La rottamazione si «deduce» in Redditi 2018
Rottamazione dei ruoli 2017 con vista sulla prossima Dichiarazione dei redditi. Chi ha fatto accesso alla sanatoria, infatti, potrebbe aver versato somme deducibili dal reddito tassabile e quindi fruire di un risparmio fiscale che attenua l’esborso della rottamazione. La gestione di tali oneri in dichiarazione (730 o modello Redditi), presenta alcuni aspetti critici su cui occorre porre attenzione. Vediamo i principali.
Le somme rottamate
Il caso tipico che darà origine ad un rimborso Irpef è quello che riguarda la rottamazione di ruoli che avevano ad oggetto i contributi previdenziali. Ricordiamo che sono deducibili dal reddito complessivo Irpef i contributi indicati nell’articolo 10 del Tuir, versati obbligatoriamente a Casse professionali, all’Inps da artigiani, commercianti, lavoratori autonomi senza una specifica Cassa professionale; all’Enasarco, per la quota a carico di agenti e rappresentanti di commercio. Rientrando in queste casistiche, quindi, l’onere è certamente deducibile dal reddito. Il secondo presupposto per poter fruire della deduzione Irpef dei citati oneri è che essi siano effettivamente sostenuti. In pratica, quindi, la deducibilità del costo dal reddito, segue una rigida applicazione del principio di cassa, a prescindere dal momento in cui sia maturato il debito previdenziale. Quindi nella dichiarazione dei reddito 2018 sono deducibili i contributi previdenziali pagati nel corso del 2017 anche se riferiti ad annualità precedenti.
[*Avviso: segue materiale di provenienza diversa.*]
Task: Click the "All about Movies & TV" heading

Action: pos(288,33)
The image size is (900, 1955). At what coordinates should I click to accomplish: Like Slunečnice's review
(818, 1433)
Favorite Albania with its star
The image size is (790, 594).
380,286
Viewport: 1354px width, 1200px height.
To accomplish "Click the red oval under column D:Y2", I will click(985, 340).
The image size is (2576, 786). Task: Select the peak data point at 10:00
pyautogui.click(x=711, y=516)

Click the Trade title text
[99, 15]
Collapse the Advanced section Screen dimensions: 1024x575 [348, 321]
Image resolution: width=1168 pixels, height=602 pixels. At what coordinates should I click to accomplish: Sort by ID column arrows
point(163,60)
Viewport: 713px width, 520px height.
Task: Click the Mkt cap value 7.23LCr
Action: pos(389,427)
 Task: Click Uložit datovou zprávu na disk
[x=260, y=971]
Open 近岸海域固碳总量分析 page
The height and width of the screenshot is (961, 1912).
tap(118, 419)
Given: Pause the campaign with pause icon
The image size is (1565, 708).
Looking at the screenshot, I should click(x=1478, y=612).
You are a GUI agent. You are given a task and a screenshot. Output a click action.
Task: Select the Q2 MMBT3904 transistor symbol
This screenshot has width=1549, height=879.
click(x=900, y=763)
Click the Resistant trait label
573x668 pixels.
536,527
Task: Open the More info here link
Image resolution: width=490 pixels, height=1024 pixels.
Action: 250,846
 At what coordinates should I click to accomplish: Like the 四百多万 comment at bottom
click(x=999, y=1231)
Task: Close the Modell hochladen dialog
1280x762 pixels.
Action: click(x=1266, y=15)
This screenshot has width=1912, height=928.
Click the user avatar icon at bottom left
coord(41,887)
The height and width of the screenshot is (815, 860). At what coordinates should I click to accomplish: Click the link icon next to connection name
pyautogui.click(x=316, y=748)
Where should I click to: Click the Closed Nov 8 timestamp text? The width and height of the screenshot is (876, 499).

Più complicato è il tema che attiene alla deducibilità delle somme rottamate attinenti al contributo sanitario nazionale (la cosiddetta «tassa salute», abrogata dall’articolo 36 del Dlgs 446/1997 in tema di Irap). Non vi è dubbio che il contributo fosse all’epoca obbligatorio per legge ma c’è da interrogarsi se l’articolo 10 del Tuir nella versione attualmente in vigore ne consenta la deducibilità. Il problema appare superabile ricomprendendo tale onere nella locuzione «contributi assistenziali versati in ottemperanza a disposizioni di legge» prevista nella lettera e) del comma 1 dell’articolo 10 del Tuir. Tale tesi è supportata dal fatto che le istruzioni alla compilazione delle dichiarazioni dei redditi degli anni in cui il versamento della «tassa salute» era obbligatorio, dicevano espressamente che l’onere rientrava nella voce «Contributi previdenziali e assistenziali obbligatori». Per questa via, quindi, la deducibilità appare possibile. Né appare dirimente in senso negativo sul punto, il fatto che il Dl 102/2013 abbia previsto l’indeducibilità ai fini Irpef del contributo al servizio sanitario nazionale connesso alle polizze Rca a decorrere dal periodo d’imposta in corso al 31 dicembre 2014. Si tratta, infatti, di questione diversa.
Delicato è anche il punto che attiene al trattamento degli altri oneri che nell’ambito della rottamazione dei ruoli, sono in qualche modo accessori alle predette somme (ci riferiamo in particolare all’aggio esattoriale e agli interessi) in merito al quale si rimanda all’altro articolo in pagina.
Segnaliamo anche che per isolare la quota costo deducibile nella dichiarazione dei redditi, non può essere utilizzato il prospetto di sintesi che Equitalia (ora agenzia delle Entrate-Riscossione) ha inviato ai soggetti che hanno fatto ricorso alla rottamazione. Nel prospetto infatti, è, indicato un importo di “carico” che attiene al debito originario comprensivo di sanzioni (eliminate con la rottamazione) e il «debito da pagare per la definizione» è la somma complessivamente dovuta e quindi lordizzata di interessi ed oneri. Per determinare la quota deducibile in dichiarazione dei redditi, quindi, occorrerà avere la documentazione originaria o disporre dell’estratto di ruolo.
L’importo deducibile
Un secondo problema è quello che attiene all’individuazione dell’importo deducibile per i tanti che hanno scelto di rottamare rateizzando le somme dovute. Logica vuole in quest’ambito che l’importo dell’onere deducibile sarà ragguagliato al debito versato nel corso del 2017 rispetto al debito complessivo.